New York has a pilot composting program, and "is ahead of the other cities in terms of composting," says Izeman. That means the new paper plates from New York City public schools' 860,000 meals a day will be composted.

The Miami-Dade School District, on the other hand, is still working out what to do with all the compostable waste it creates. Right now, Izeman says, the district does not have a contract in place for compost pick-up, though the district is developing in-house compost labs connected to organic gardens at certain schools. And Chicago Public Schools has received grants to pilot a composting program at five schools.
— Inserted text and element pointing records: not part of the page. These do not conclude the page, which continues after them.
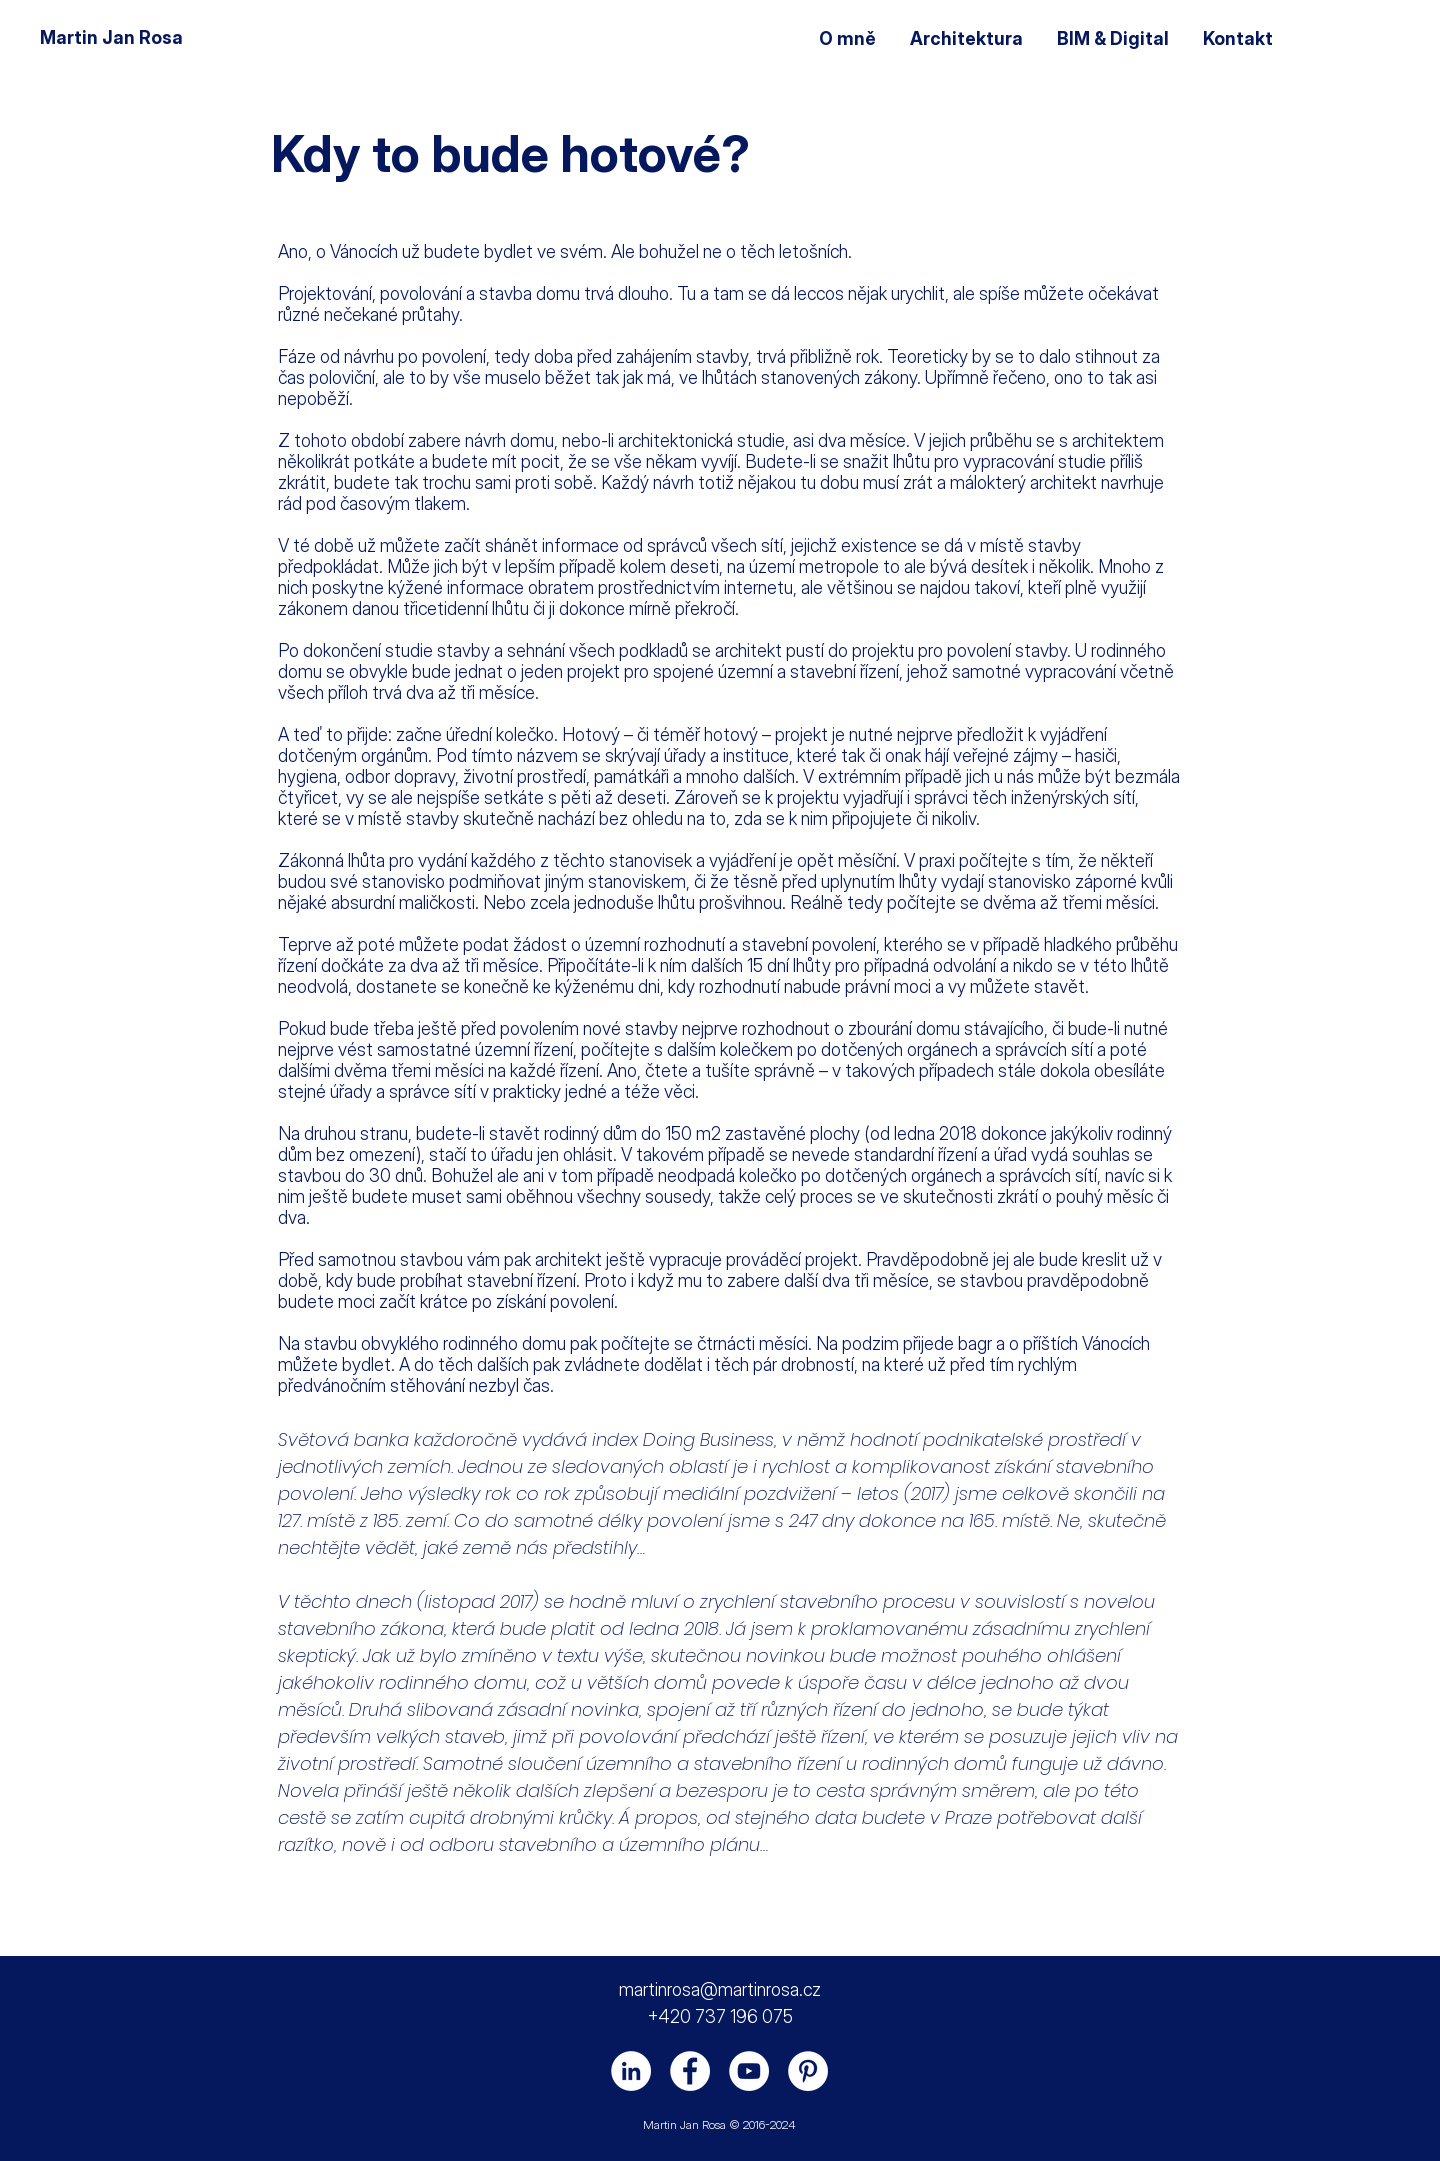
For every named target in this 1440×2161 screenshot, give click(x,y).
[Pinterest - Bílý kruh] (808, 2071)
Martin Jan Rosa (111, 37)
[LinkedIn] (631, 2071)
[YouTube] (749, 2071)
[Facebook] (690, 2071)
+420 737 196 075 (720, 2016)
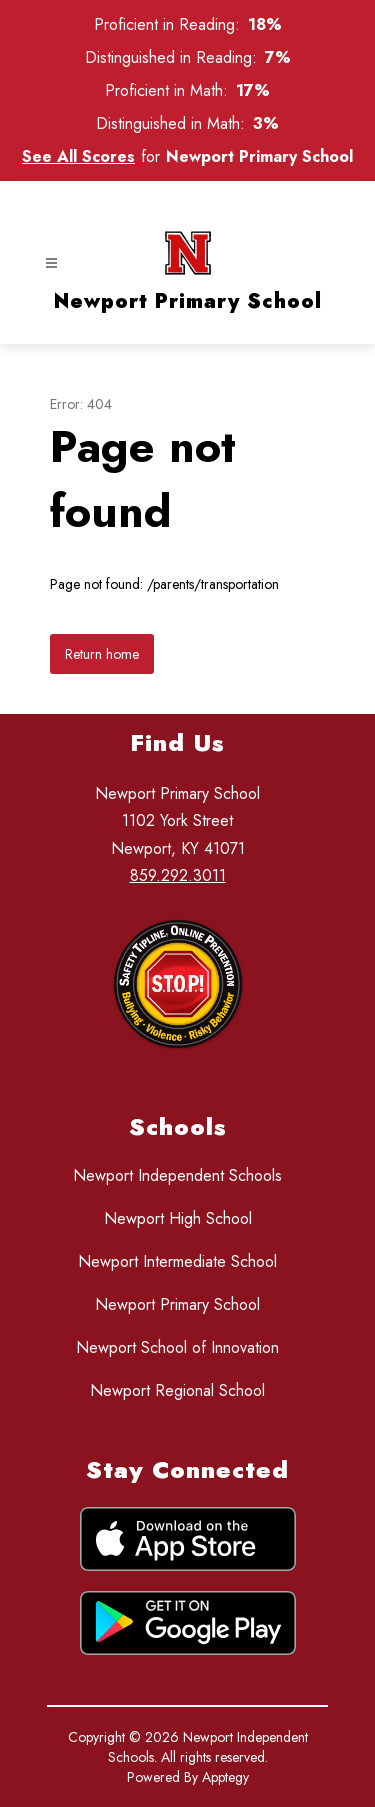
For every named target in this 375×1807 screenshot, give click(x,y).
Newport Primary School (177, 1304)
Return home (102, 654)
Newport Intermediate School (177, 1261)
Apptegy (225, 1777)
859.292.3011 (178, 875)
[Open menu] (51, 263)
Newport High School (178, 1218)
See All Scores (78, 156)
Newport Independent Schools (177, 1175)
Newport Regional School (177, 1390)
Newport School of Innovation (177, 1347)
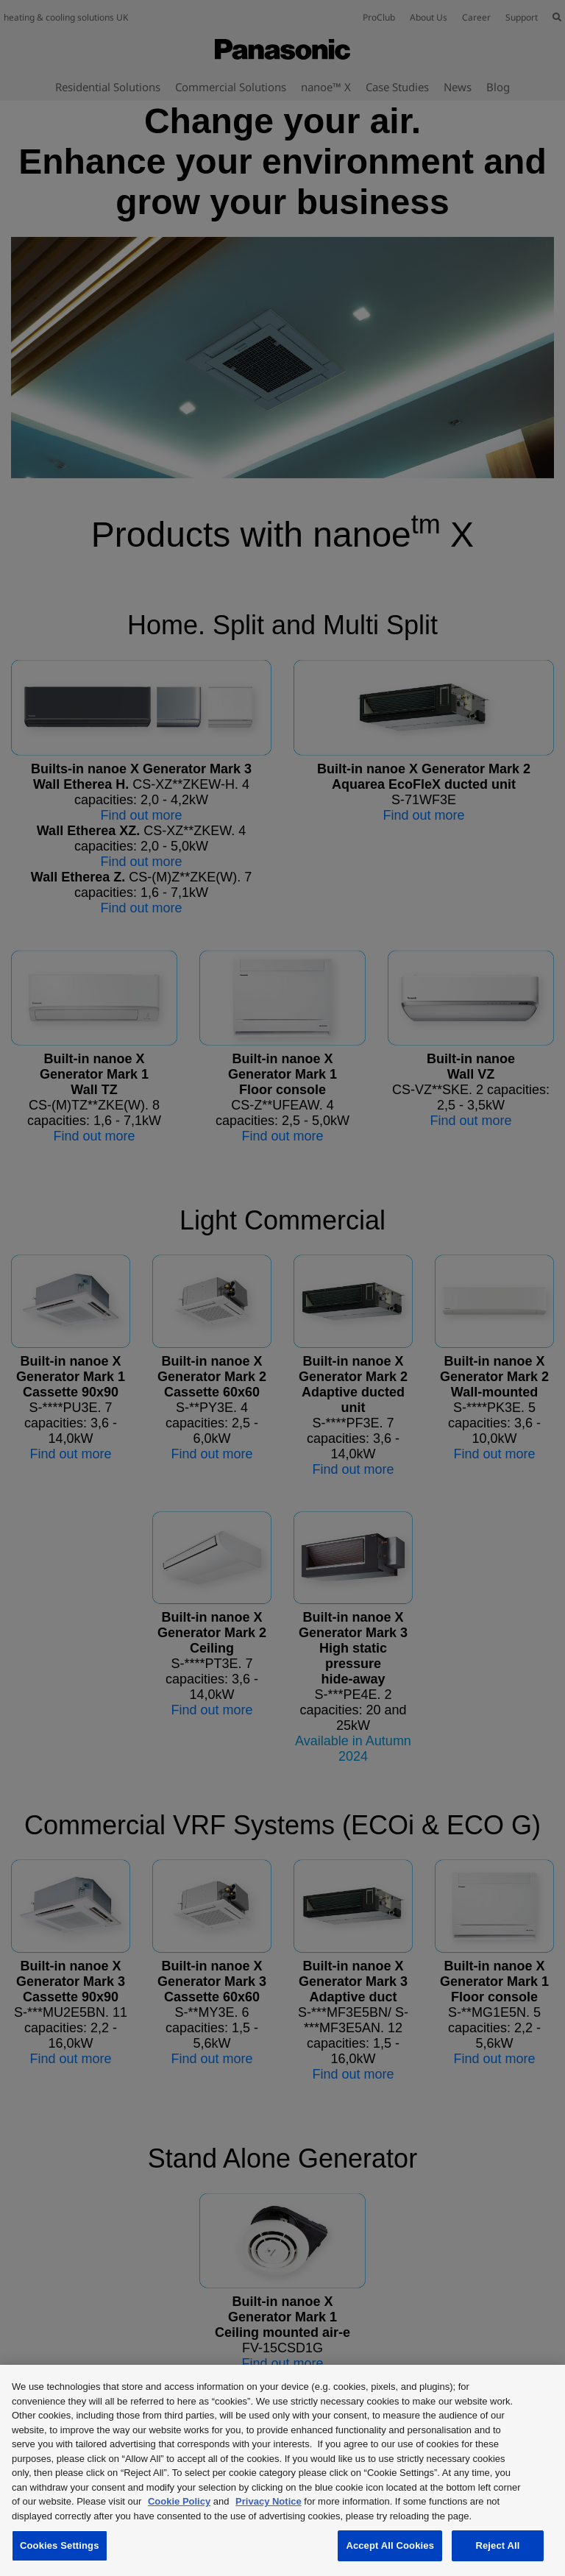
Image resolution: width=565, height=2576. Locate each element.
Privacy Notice (268, 2501)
"In order to build out long-term composting capacity in these cities and other cities, we need to have a steady stream of material that can be re-used and composted," Izeman says.

Before they develop composting and biodigesting facilities, companies looking to get into the business need to feel confident that they'll have access to a continuous stream of uncontaminated compost, says Ron Gonen, New York's former deputy commissioner for recycling and sustainability, and the CEO of the non-profit Closed Loop Fund, which helps municipalities fund recycling and composting programs.

"If the compostable waste is contaminated with plastics or other things, the facility will have to spend money cleaning it out, and they have to spend money putting what they can't compost into landfill," Gonen says.

By serving food on compostable plates, these school districts make it easy for kids to throw away their trash. "Everything can go in one bin, and there's minimal contamination," Gonen says.

And when composting is done right, it can save cities a lot of money. Send trash to a landfill, and it generally costs between $50 and $100 per ton on average. Composting, meanwhile, costs about $20 per ton on average.

There's also transportation costs to take into account — landfills are usually far from cities and residential areas. In New York, for example, the city has to send most waste all the way to landfills in Pennsylvania. The composting facility in Staten Island is much closer and the compost that's created there can be sold to farmers and gardeners. "And the natural gas created by anaerobic digestors can cycled back to help power the grid," Gonen says.

The Urban School Food Alliance has also begun transitioning to compostable utensils. "I think this going to have a major positive impact," Gonen says. "And I think it'll really encourage the development of more composting and biodigesting facilities."